Open mrj opened 1 month ago
Thanks for submitting this. My initial thoughts are that if the license doesn't always undergo DOSP, then it can't be a fair source license. Can you explain more how you envision the DOSP portion of the license working? The license itself is a bit dense compared to FSL/FCL, so apologies if I missed it somewhere (OP mentions DOSP as a footnote). The derivative-tree distributions are very interesting. I wonder how it'd end up working in practice.
One more concern: the blanket evaluation-use clause doesn't really jive with the ethos of fair source. We would prefer minimal restrictions, and a blanket restriction on all non-production use unless a license fee is paid strays a bit too far from "minimal." This type of license is also not easily enforceable from the software level, which we would also prefer:
Fair Source licenses are written such that it is difficult to violate them. If Fair Source Software includes feature restrictions based on certain criteria, the burden is on the software to monitor and enforce the criteria, not the user of the software.
wdyt?
Thanks Zeke for thinking about this.
I guess the Fair Source concept is to make commercial open software practical by imposing heavy restrictions other than inspection on the software prior to an expiry period, before moving to a fully Open Source licence for the old releases.
DevWheels instead imposes fewer restrictions from the get go (totally libre, but not gratis), giving less pressure to go gratis after some delay. It would however be useful to add DOSP clauses to the licence, because although I see most interest in fresh open software at a price, I also see interest from the impecunious in not having to pay, despite being behind the times. I'll have think about what rules are required to make this work.
If a Fair Source Licence is any licence that tries to balance the freedom of users to use and customise, and the freedom of developers to expoit their work, then DevWheels is definitely up your alley, with or without DOSP clauses.
I'm not sure what you're saying about evaluation uses. Is there something you don't like about DevWheels' blanket allowance of non-production uses?
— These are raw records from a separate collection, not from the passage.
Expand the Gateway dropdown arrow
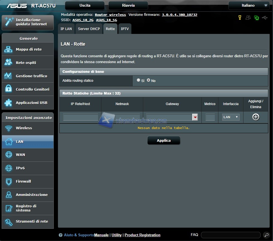This screenshot has width=273, height=241. tap(195, 117)
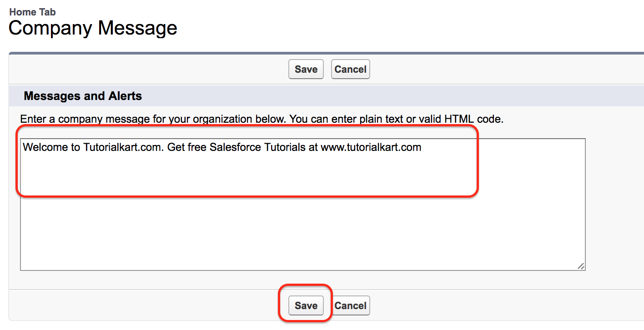This screenshot has height=330, width=644.
Task: Save using the bottom highlighted Save button
Action: (x=306, y=305)
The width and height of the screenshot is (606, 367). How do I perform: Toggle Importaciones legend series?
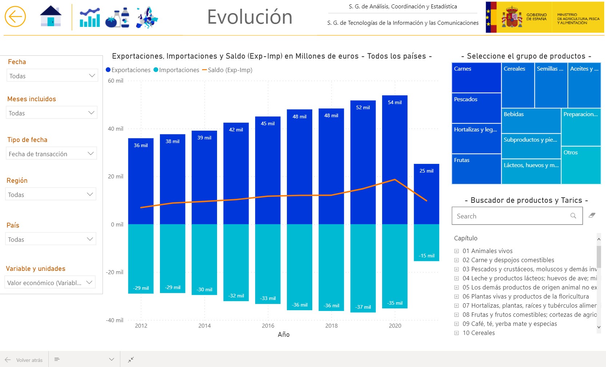point(176,70)
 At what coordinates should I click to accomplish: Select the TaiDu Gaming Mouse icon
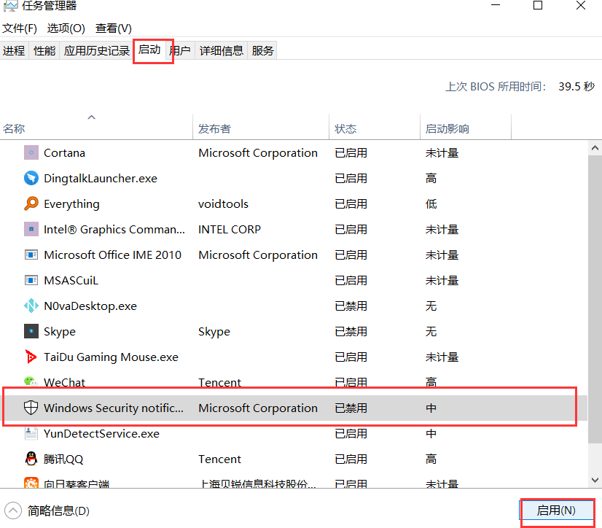31,357
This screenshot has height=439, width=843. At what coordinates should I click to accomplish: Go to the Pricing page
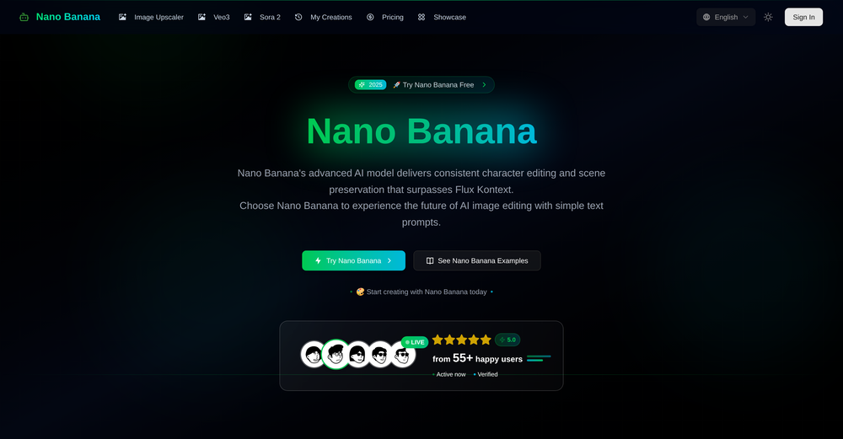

As for enforcement, you're right that exposing the source and build systems allow any communication with a licensing server to be easily disabled. For private uses, you have to rely on paying users getting better support; for public uses, business pirates risk reputational damage and getting sued for licence violations. How do Fair Source licences differ?
Zeke, I'd be interested in your thoughts on the tension a fixed expiry term creates. Users appreciate a known delay, but those who release under a Fair Licence may only want to fully open code when it would no longer significantly affect their business, which would vary according to the pace of functionality, and business conditions.
I fear DevWheels is in the uncanny valley of licence permissiveness: Rejected by OSI purists, but too free to build a serious business around because someone with more resources can leave you in the dust as the paid but underpaid OG seed dev.
License Name
The DevWheels Licence, Version 1
License Short Identifier
DevWheels1
Link
https://devwheels.com/
Description
A package released under the DevWheels Licence can be freely examined, distributed, forked, and re-released with changes. There are no restrictions on use, once the production-deployment licence fee (if any) for that class of user is paid. Development and evaluation uses are always beer-free.
Those who release a changed package must distribute a portion of the licence fees they receive to the owners of the package versions from which their release was directly derived. This happens recursively up the entire version, fork, inclusion, and dependency trees, aided by non-proprietary licensing servers. The licensing payment retained by each release is its licence fee minus the sum of the fees charged by that package-version's immediately-upstream package-versions, rewarding everyone according to their value-add, while simultaneously allowing free development. There is an equivalent rule for version upgrades.
So I'd say that DevWheels meets points 1 and 2 of the Fair Source Definition. Delayed open-source publication would be implemented as advance non-public releases under a more restrictive licence. Once a DevWheels-licensed package is released, there are no restrictions on distribution.